El libro llevará, naturalmente, el mismo título que la pintura y será publicado por la editorial La Gaya Ciencia en 1976. Benet escogerá dialogar con la pintura de obra a obra1, creando un texto con autonomía formal propia que puede ser leído al margen de la obra original. Benet creará, en suma, una pieza literaria que ha pasado a la historia de la literatura sin necesidad de ser referenciada al objeto criticado. El libro no resulta relevante, pues, sólo por lo que dice. Resulta, también, relevante por cómo lo dice. Incluso resulta relevante por el diálogo establecido de obsesión artística a obsesión artística. Lo que no excusa a Benet en ningún momento de tener que producir una obra válida, necesaria, incluso imprescindible si se considera exclusivamente desde el punto de vista crítico. El estilo, aquí, proveerá al lector de contexto.

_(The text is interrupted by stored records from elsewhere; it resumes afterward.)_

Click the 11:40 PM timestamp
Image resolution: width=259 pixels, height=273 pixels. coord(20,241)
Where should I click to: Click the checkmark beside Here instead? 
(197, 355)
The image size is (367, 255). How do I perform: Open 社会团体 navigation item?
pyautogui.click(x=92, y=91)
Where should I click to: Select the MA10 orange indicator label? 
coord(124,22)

La crítica literaria como obra autónoma permite poner énfasis, pues, no en el objeto criticado (en nuestro caso una obra de arquitectura), sino en la propia crítica: en las preocupaciones del crítico, en su gusto, en su educación. En su capacidad de construir discurso y, eventualmente, de definir teoría.

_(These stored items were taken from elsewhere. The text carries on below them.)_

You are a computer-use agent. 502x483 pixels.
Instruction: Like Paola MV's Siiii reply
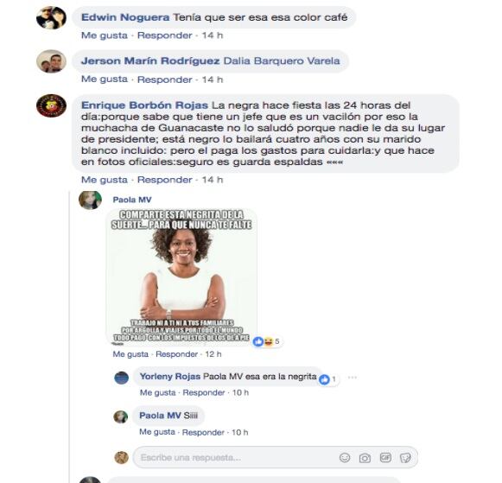click(x=157, y=432)
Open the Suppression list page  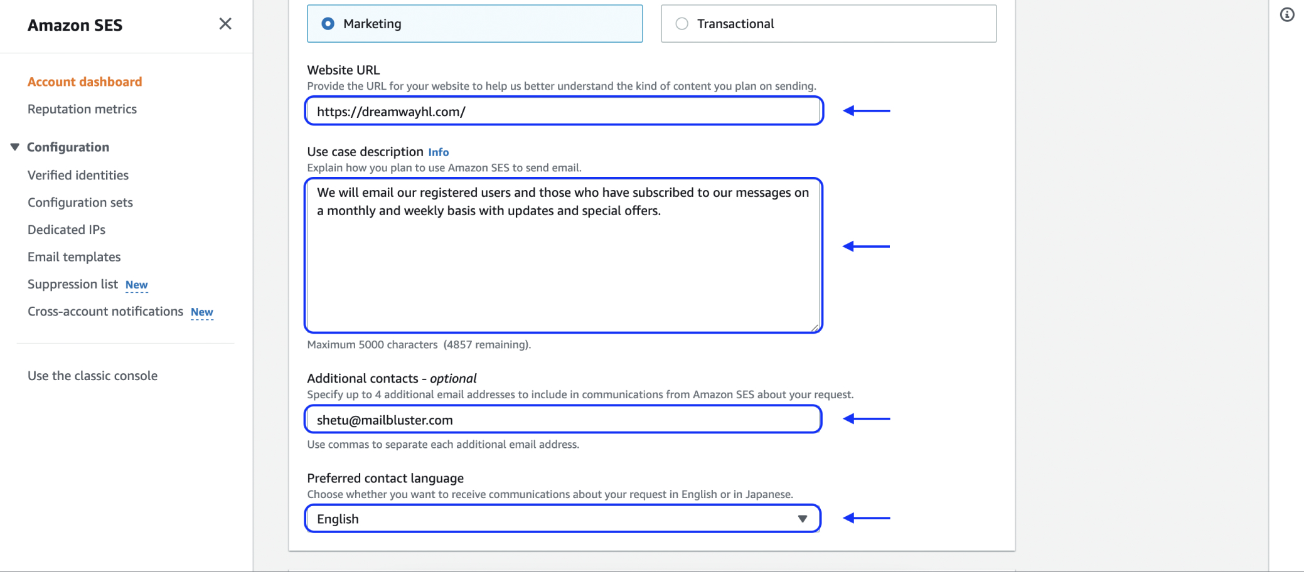tap(73, 284)
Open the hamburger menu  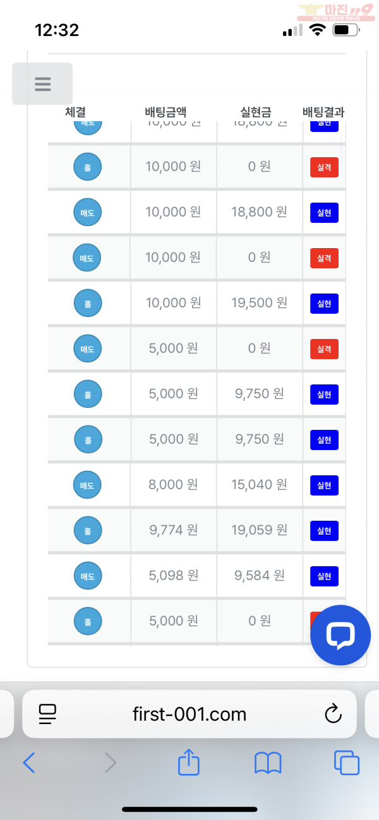click(x=42, y=83)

Pensemos, dentro del campo de la arquitectura, en las grandes obras críticas que han definido la profesión desde hace miles de años: Los libros de Vitrubio, Palladio o Perrault, los tratados de los siglos XVIII y XIX, las grandes obras arquitectónicas del siglo XX: Vers une architecture, Complexity and Contradiction, Delirious New York. Obras fuertemente enraizadas en su tiempo, en sus circunstancias. Obras creadas con voluntad didáctica, con afán de provocación o, incluso, como corpus teórico para la representación, más que para la presentación, de proyectos personales. Obras, siempre, hijas de su tiempo, con una génesis perfectamente trazable y, a menudo, al margen o por encima de la figura y la obra de su autor. Obras que nos hablan, de nuevo, de las obsesiones del crítico. Obras capaces de proveerse de un contexto, y de una tradición, que justifica su estudio por encima, o al margen, de las obras que critican y reseñan. Obras autónomas válidas, incluso, por su valor literario.2
La crítica como obra nos habla, nos remite, nos refiere a un bagaje. Somos, no sólo como arquitectos, sino también como sociedad, no sólo aquello que hemos construido, sino también aquello que hemos decidido contar de cada construcción. Cómo hemos decidido contarlo y presentarlo. Incluso hoy en día, en los tiempos de viajes baratos y de las becas de interinaje que permiten desplazar fácilmente a la población, las obras de arquitectura son conocidas más por lo que decimos de ellas que por lo que son. Son conocidas tal y como las presentamos.3 Lo explicado y la explicación. Al mismo nivel. La crítica es, pues, patrimonio. Reflejo de nuestro tiempo. El corpus crítico constituye lo que somos con la misma fuerza que cualquier otra obra relevante. Incluso si no se ha leído la obra en cuestión.4 La crítica arquitectónica, pues, se ha de ejercer con el mismo grado de responsabilidad con que se construye. Ya que definirá lo que se construya en un futuro.